Getting a personal loan with poor credit may be tricky, as you are more likely to get very high interest rates that can make it difficult to pay off the loan and cost more in the end. This is also important because if you cannot make payments on time and in full, you may harm your credit score even further.
On the other hand, a personal loan may help improve your credit score by diversifying the types of credit you have, which may look good from a a lender’s perspective, as it shows them you can handle different types of credit.

Other loan options

There are also some other loan options to consider if you have poor credit. However, some offers may actually do more harm than good.

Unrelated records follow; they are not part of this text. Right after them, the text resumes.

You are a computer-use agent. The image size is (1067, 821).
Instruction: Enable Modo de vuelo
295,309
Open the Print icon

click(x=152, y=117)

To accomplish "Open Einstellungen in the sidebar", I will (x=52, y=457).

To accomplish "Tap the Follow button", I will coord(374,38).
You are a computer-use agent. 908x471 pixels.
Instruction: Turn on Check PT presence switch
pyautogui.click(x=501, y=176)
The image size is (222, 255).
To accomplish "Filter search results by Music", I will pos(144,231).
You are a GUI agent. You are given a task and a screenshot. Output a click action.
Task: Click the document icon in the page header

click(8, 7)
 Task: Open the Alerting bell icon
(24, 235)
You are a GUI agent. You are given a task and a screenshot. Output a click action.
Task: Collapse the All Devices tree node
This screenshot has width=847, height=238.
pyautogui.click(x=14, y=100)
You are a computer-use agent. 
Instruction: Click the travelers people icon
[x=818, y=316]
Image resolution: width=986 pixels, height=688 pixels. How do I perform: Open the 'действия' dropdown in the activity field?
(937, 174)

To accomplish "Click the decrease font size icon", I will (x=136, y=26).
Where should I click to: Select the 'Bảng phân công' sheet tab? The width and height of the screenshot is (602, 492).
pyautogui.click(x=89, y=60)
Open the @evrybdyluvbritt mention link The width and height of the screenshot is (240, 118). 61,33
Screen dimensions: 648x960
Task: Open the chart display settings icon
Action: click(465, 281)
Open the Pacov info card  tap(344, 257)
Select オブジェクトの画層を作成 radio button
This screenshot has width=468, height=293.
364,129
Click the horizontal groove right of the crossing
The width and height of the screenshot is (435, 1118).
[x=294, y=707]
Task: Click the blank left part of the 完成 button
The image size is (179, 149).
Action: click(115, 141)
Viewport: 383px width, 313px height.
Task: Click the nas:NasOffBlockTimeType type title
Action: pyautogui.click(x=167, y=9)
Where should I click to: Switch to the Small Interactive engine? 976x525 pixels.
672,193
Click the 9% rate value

These loan types may work if you are in a real need of cash, but tend to be short term loans that have a very high cost.
The risk here is not being able to pay and therefore adding even more debt to your struggling credit report.
If possible, consider other options before using these loan types.

Don't get a payday loan

Payday loans are short term, smaller loans of typically 500 dollars or less. The company gives you a short window to pay these loans in, typically two or four weeks, until the next “payday”.
The interest rates on these loans are astronomically high, though most people do not notice because they are very short term loans. In most cases, payday loans are not the best option.

Don't get a title loan

A title loan uses your car as collateral for a loan. This is another short term loan, and the lender typically gives you about 30 days to repay the loan. Failing to pay the loan means the lender may take possession of your car.
With the obvious risk of losing your car, plus the other unfavorable terms and high interest rates, title loans are not the best option in most cases.
In many cases, it may be better to simply ask a friend or family member to loan you money. They may not report the loan to the credit bureaus, but there is also no risk of losing your vehicle.

Final thoughts

While there are many options for getting a loan if you have poor credit or need to build your credit, not all of them are ideal.
Like secured credit cards, credit-builder loans use your own money as collateral to help you build your credit. It may take some time, but a credit-builder loan may be the best loan option to help you build credit if you have poor credit.
Personal loans may help in some situations as well. However, other loan types such as payday loans or title loans typically have steep interest rates and harsh terms that make them undesirable.